• **Quoted passage**:
== Segment start ==

Smartphone Distribution in India

HomeIndustry TrendsSmartphone Distribution in India

Well, everything dies at some point. While Death is in God’s hands, for businesses you can almost predict sometimes when they are headed to an imminent end. I still have couple of DVD players in my cupboard that went through this process! I think Distribution business in its current form is rapidly moving in that direction in India. Having said that businesses can many times outlive us humans but for that they have to quickly innovate and evolve with the changing times.

There are about estimated 1600 big and small smartphone / accessory distributors in India. While the industry has grown multi-fold these distribution houses have largely remained un evolved in their approach. In india the distribution layers have typically been divided in to 3/4 levels. The big National Distributors, Zonal Distributors, City level distributors, and sometimes micro distributors / whole sellers. Almost all of the $30B mobile phone business moves through the distribution system and it costs anywhere between 4 – 10% to move goods to a small reseller. As the industry grows potentially towards $40-50B size in the next few years the dynamics are bound to change drastically.

The “joy ride” enjoyed by distribution companies in the last few years is about to come to an end in my opinion – times have changed. Many of the current players may struggle with their business models. The following five dynamics will drive this change:

1.Ease of Credit / Lending

Distribution business has thrived and hinged upon the unique capability to lend and in many cases on an unsecured basis in India. Majority of smartphone retail works on negative working capital principle especially when it comes to smaller retailers. The Distribution business has largely been filling this gap by providing goods on credit and in many cases relationship based unsecured credit. Carried over from the pre GST era this symbiotic relationship where the buyer wanted all the flexibility on payment terms and credit and the seller just wanted to offload goods and achieve targets is changing.

Buyers / retailers are now looking for more: better delivery times, stock availability, ability to see stock at the click of a button on their smartphone and also ability to return damaged goods and so on. So the needs have moved away from “credit only” proposition because post GST era the retailers’ ability to secure credit through multiple sources / start ups has improved tremendously. As GST implementation matures over the next couple of years we will witness the surge in activity around lending to small retailers basis their GST filing and sales history. Some of the start up’s active in this area will play a big role in leading this change.

 2.Need for Innovation

More than half of the distribution companies in India rely on the business from over 300K small shops selling mobile phones. The role played by distributors as stated above has been just limited to credit and logistics. Basically moving the boxes and that too at their own pace. Distributors have played limited role in handholding or enabling the business at these shops. There is no concept of retailer training, inventory assessment, financial analysis, business health check, or consultative approach towards selling.

Very few have tried or extended their capabilities to handhold and help small retailers transform their business. Basically the idea of “value added distribution” is completely missing in India. This is going to backfire now as time has changed, the distributors who will not develop and implement value proposition beyond credit and logistics will face challenges in the next couple of years as other players innovate and bring those services to small retailers.

3. Industry Pressures

The smaller retailers are under pressure because of e-commerce and the change in customer behavior. Today more than ever, the retailers need agility around stock availability, accessory range, returns management and other issues highlighted above. And, they need it on a real time basis.

== Segment end ==

Retype the following passage from the piece on smartphone distribution in India exactly as it appears, from "3. Industry Pressures" up to and including "real time basis.".

• **Available data**:
== Segment start ==

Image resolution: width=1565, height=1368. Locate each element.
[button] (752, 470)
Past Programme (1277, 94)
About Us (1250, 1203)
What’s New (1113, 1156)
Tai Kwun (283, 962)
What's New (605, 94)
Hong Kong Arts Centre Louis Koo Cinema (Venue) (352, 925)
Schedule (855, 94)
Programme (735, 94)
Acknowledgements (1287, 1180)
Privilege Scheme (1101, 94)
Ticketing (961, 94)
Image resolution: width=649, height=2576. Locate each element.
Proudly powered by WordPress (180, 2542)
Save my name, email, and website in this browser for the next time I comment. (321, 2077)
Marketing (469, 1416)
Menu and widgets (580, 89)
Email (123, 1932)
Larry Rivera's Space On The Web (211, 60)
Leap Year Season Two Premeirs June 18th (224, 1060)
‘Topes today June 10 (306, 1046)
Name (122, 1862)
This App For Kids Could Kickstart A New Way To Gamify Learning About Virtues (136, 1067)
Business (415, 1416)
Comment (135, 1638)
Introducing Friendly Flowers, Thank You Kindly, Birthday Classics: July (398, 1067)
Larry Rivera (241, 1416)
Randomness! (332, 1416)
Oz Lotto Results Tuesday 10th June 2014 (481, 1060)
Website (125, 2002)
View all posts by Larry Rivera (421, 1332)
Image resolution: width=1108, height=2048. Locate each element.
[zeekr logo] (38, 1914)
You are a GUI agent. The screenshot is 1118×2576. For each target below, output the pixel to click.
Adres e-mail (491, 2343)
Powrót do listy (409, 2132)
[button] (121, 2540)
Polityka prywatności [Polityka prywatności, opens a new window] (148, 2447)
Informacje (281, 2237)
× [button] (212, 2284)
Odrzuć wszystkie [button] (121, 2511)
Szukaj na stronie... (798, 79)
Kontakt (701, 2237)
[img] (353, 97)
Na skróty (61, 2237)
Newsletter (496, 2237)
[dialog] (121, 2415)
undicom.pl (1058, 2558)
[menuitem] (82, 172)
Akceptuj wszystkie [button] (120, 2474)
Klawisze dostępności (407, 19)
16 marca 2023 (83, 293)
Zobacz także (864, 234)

== Segment end ==

• **Result of this task**:
3. Industry Pressures

The smaller retailers are under pressure because of e-commerce and the change in customer behavior. Today more than ever, the retailers need agility around stock availability, accessory range, returns management and other issues highlighted above. And, they need it on a real time basis.